After a day in the village, going from one side of the village to visit people to the other side to check on the garden and the borehole drilling, I was tired. The sun just went down, and I was drinking a coffee while listening to people talking and laughing in Mandinka. I speak a bit of Wolof, but Mandinka is still a mystery. Further in the village, I heard all of a sudden people screaming and singing. Slowly, someone was playing the drum; not much longer, the drumming and singing got more extreme. Before I could ask someone where the noise was coming from, I saw people from the compound gathering. Not more than a couple of minutes before everybody was busy with their daily chores. Now everybody looked really excited.
One of the younger girls told me to come with them. With the whole compound, we walked towards the sounds of drumming and singing. Not far from the compound, the whole village had gathered to dance to the sounds of the drums. The younger girl explained to me that the whole village had put money together to have this evening's entertainment. The street was transformed into their local dance club, and all the people of the village were dancing around the drummers. I was still a bit surprised. I thought about what would happen in my city in The Netherlands if drummers started playing in the middle of the street on a normal weekday evening. I think more people would call the police than really enjoy the moment. I tried to explain this to the younger girl next to me. The girls reacted: ‘Don't talk, just dance and enjoy!’ First, I didn't want to dance; I was shy. A moment later, I saw the grandmom of the family I stayed with dancing to the sounds of the drums, and I couldn't resist anymore. We danced for an hour or more together. In that moment, we didn't really watch the time and just enjoyed life.
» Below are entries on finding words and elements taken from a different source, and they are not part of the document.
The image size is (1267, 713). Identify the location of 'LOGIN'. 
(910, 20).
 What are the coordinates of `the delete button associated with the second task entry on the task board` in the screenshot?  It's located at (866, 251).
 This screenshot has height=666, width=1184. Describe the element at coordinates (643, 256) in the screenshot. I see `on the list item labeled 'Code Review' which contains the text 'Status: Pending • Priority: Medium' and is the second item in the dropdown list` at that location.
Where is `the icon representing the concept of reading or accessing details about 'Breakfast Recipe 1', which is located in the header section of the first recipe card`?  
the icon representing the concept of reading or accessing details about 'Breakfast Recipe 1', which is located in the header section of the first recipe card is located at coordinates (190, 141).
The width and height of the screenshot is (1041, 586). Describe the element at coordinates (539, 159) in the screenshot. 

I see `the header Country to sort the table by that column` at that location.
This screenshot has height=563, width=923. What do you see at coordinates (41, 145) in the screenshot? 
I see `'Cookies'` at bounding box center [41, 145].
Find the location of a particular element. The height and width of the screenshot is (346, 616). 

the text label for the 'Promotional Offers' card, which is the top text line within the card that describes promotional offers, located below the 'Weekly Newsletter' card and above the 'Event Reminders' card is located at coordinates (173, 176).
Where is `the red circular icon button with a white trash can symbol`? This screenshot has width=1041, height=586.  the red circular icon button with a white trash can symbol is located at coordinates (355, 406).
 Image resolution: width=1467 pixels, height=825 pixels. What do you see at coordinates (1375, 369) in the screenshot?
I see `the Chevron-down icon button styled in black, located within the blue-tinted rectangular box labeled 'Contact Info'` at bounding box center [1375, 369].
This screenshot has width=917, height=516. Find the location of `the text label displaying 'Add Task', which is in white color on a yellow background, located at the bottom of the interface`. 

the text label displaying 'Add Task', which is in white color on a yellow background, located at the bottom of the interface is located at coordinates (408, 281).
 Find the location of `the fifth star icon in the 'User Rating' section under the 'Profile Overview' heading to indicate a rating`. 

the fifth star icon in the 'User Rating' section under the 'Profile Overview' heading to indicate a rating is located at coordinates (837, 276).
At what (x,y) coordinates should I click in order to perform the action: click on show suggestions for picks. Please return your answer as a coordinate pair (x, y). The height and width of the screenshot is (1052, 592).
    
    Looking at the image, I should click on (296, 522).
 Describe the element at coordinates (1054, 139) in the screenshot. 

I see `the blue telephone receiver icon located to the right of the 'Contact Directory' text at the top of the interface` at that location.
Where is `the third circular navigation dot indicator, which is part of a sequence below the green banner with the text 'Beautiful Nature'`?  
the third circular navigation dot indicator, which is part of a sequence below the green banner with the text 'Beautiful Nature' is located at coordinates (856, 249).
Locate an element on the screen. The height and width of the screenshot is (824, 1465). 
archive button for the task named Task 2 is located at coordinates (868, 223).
It was a miracle moment to see the joy of the women when they saw that the water came out of the solar-powered water tap with a lot of pressure. Nevertheless, I think for me the random dancing in the middle of the street was one of the most miraculous moments in my life I have ever experienced. I was taught by this experience that you don't need to wait for a big event to happen, but that you just (when you need it or randomly) have to put on the music and dance like nobody is watching. This miracle moment clicked in my mind again while looking through all the wedding dresses. It is a really big thing for me that my dad finally found someone he wants to spend the rest of his life with. That he wants to say yes, and that they want to do that surrounded by all the people they love. Their wedding will be a remarkable event. Oh yes, we will enjoy and dance. My present to them will be the lesson the little girl has taught me in the village: Just dance and enjoy! To my dad, his soon-to-be wife and all of you who want to read my blogs: When you feel stressed, when you feel irritated or (not) happy, just put on your favourite music and dance like nobody is watching.